Daniel Brühl, the actor that plays the main protagonist in the film is one of the most charming actors I’ve ever seen on-screen—not in a Hugh Grant charming way, no—but in his own kind of slightly quirky and compelling and magnetic and lively and lovable way. Yes, I am in love with him. To top it all off, he’s one hell of a performer too. I firmly and confidently declare that the film is already worth-watching from Daniel Brühl’s performance alone.
However, the movie itself doesn’t pale in comparison to its vibrant star. It has several notable charms of its own. I find the wonderful satire plot well-written that it’s silly yet still a smart political commentary. Actual documentary footages of this tumultous time in history are shown, and the presence of the dreams and delusions upon which the East Germans were sustained with were all situated in the film, yet everything is discussed with sophistication. A confrontation with a bank teller about Alex’s fortune was based on actual history of the reunification favoring the West Germans. Another commentary of the film is the ridiculousness of the tendency of political beliefs in infiltrating matters such as family and health. There were a lot of other gripping moments in history that the film captured, but they were absolutely elegantly integrated. I think this is firmly what sets it apart from The Edukators, since it is more successful in delivering political and social commentaries subtly and more elegantly.

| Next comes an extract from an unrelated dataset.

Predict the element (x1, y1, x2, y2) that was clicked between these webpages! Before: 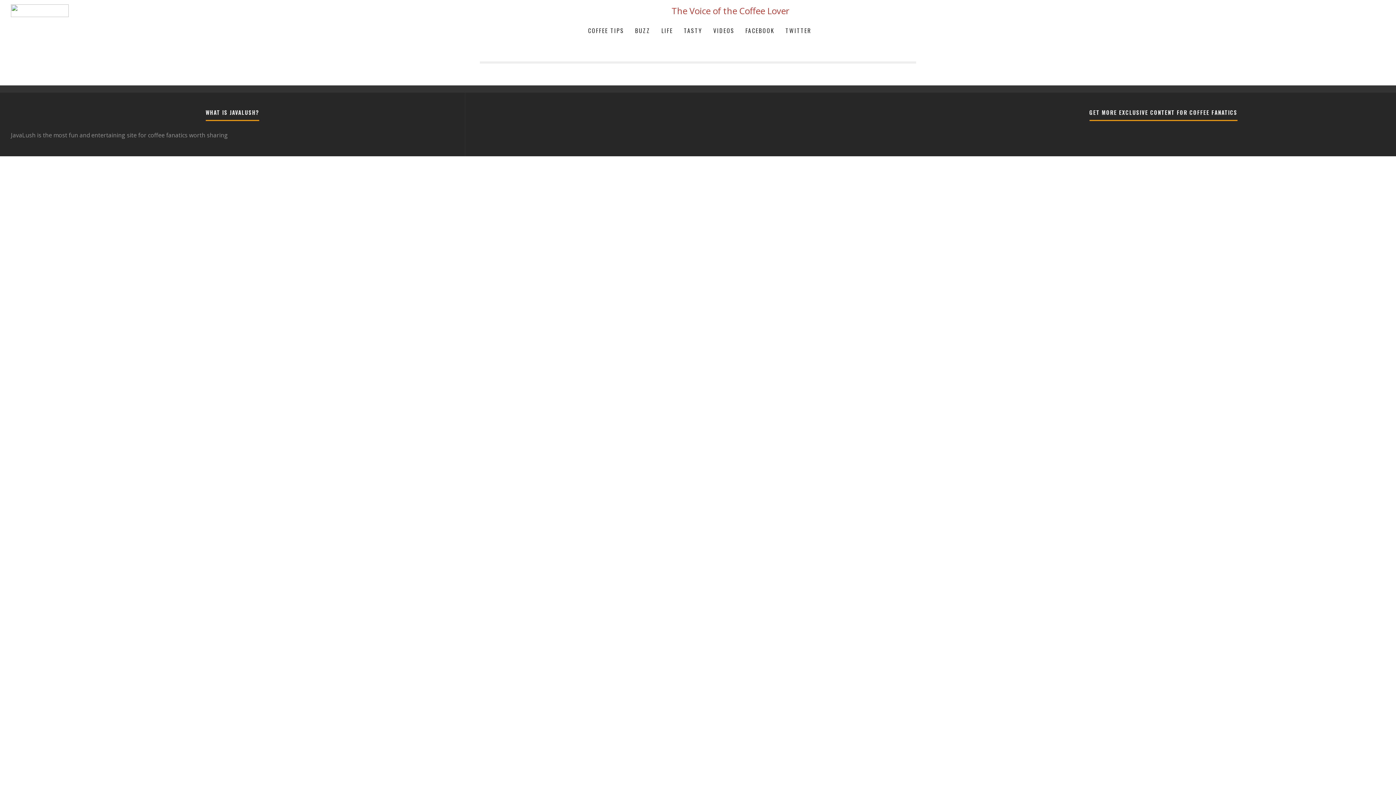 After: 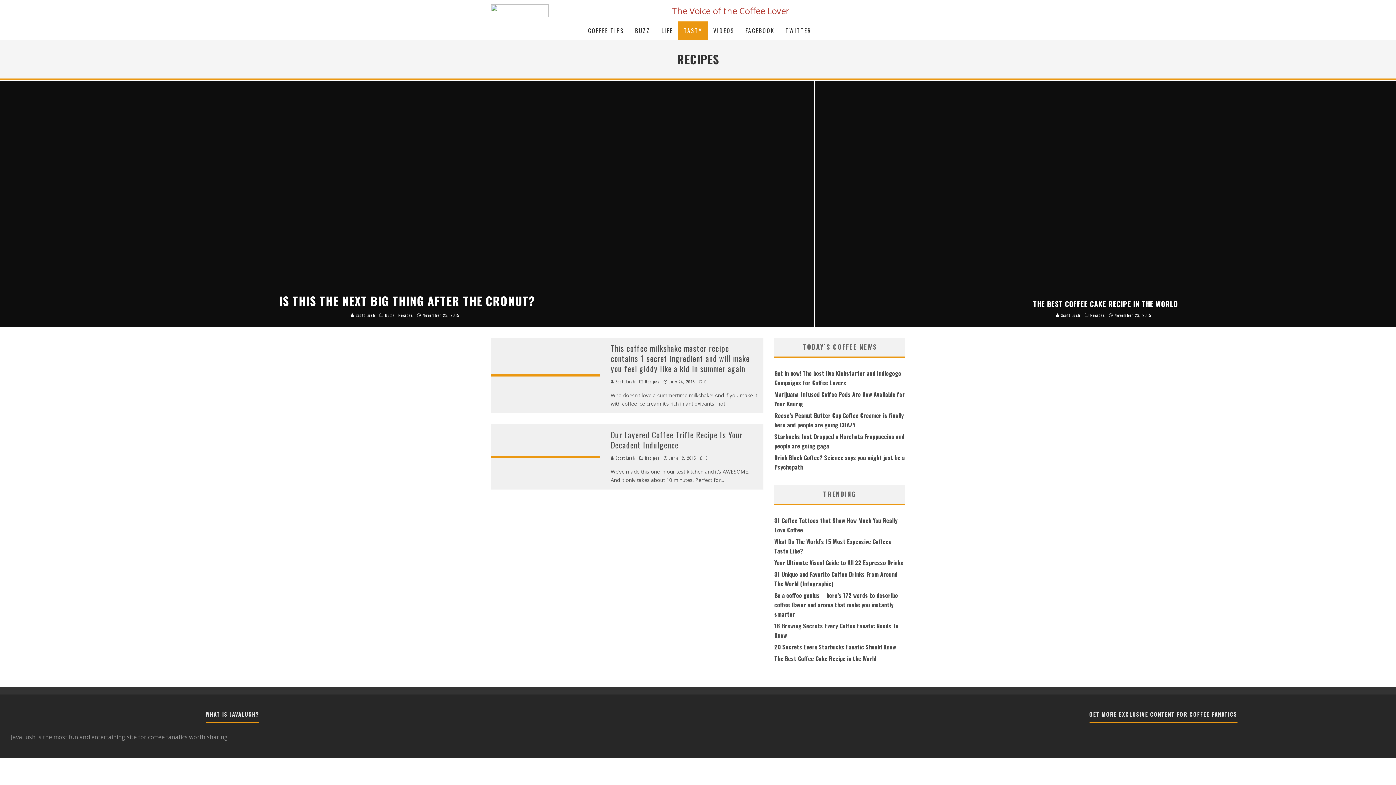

The driving force of the movie is how it rises above the usual comedy films that made me despise the whole comedy genre. Usually, comedy movies that I am familiar of are filled with shallow jokes, condescending humor, and insulting joculars. Instead, this German masterpiece can humor without making fun of its characters. It mainly is driven by sublime comedic timing that complements the tender story being told. As Alex’s family faced new challenges scene after scene, it’s up to him to come up with hilarious solutions on how to address them. The thoughtful look into the great lengths to which people will actually go for for important relationships is also what makes this movie beautiful. Ideologies melt when it comes to affairs of the heart and that’s what people should remember.